Top of Data extracts

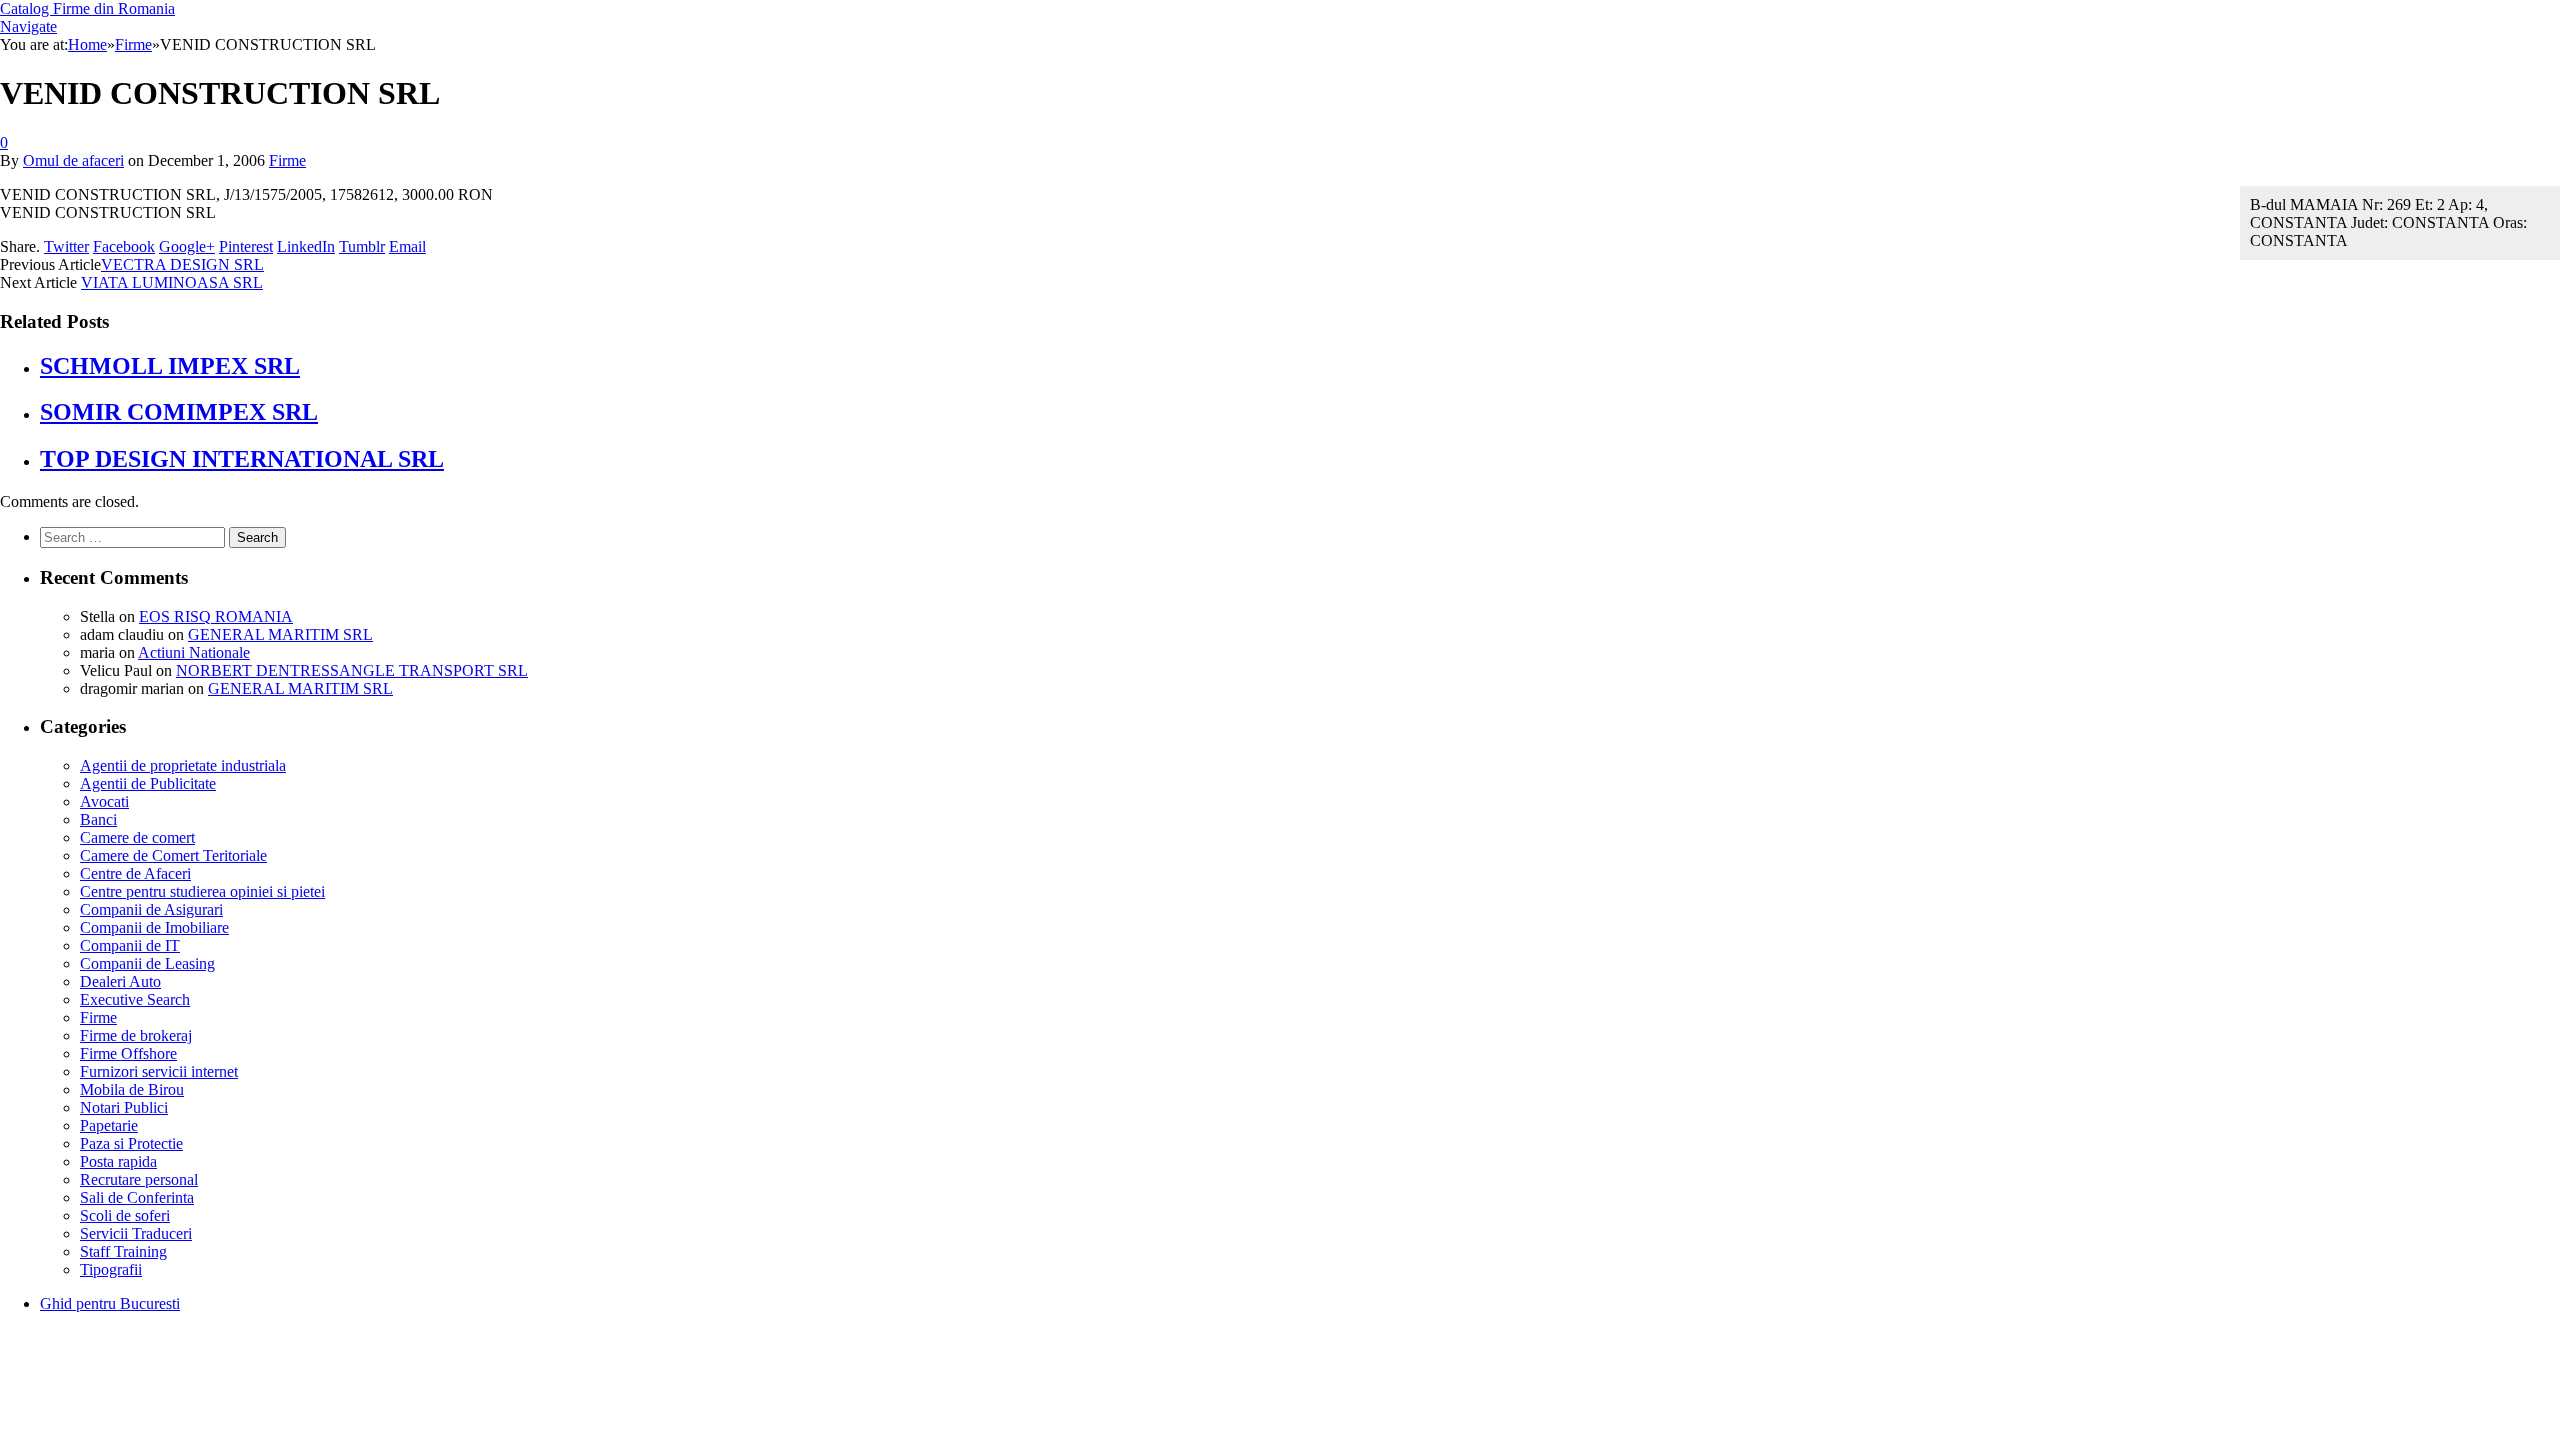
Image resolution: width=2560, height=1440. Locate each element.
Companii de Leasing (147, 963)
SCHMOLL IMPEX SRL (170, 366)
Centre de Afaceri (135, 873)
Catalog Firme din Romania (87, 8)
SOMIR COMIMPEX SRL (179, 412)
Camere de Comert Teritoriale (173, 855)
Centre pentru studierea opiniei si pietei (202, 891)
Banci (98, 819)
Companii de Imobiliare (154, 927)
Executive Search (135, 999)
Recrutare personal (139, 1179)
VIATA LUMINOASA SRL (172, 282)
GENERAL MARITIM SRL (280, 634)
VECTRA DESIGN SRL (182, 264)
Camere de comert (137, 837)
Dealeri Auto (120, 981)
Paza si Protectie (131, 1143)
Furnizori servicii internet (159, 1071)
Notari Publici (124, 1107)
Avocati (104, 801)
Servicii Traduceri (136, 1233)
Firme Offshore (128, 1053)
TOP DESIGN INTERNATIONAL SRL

Bottom of Data extracts

• _Problem to work on_
Your task is to set down each line above verbatim while excluding the pictures.

• _Your response_
Image resolution: width=2560, height=1440. Locate each element.
Companii de Leasing (147, 963)
SCHMOLL IMPEX SRL (170, 366)
Centre de Afaceri (135, 873)
Catalog Firme din Romania (87, 8)
SOMIR COMIMPEX SRL (179, 412)
Camere de Comert Teritoriale (173, 855)
Centre pentru studierea opiniei si pietei (202, 891)
Banci (98, 819)
Companii de Imobiliare (154, 927)
Executive Search (135, 999)
Recrutare personal (139, 1179)
VIATA LUMINOASA SRL (172, 282)
GENERAL MARITIM SRL (280, 634)
VECTRA DESIGN SRL (182, 264)
Camere de comert (137, 837)
Dealeri Auto (120, 981)
Paza si Protectie (131, 1143)
Furnizori servicii internet (159, 1071)
Notari Publici (124, 1107)
Avocati (104, 801)
Servicii Traduceri (136, 1233)
Firme Offshore (128, 1053)
TOP DESIGN INTERNATIONAL SRL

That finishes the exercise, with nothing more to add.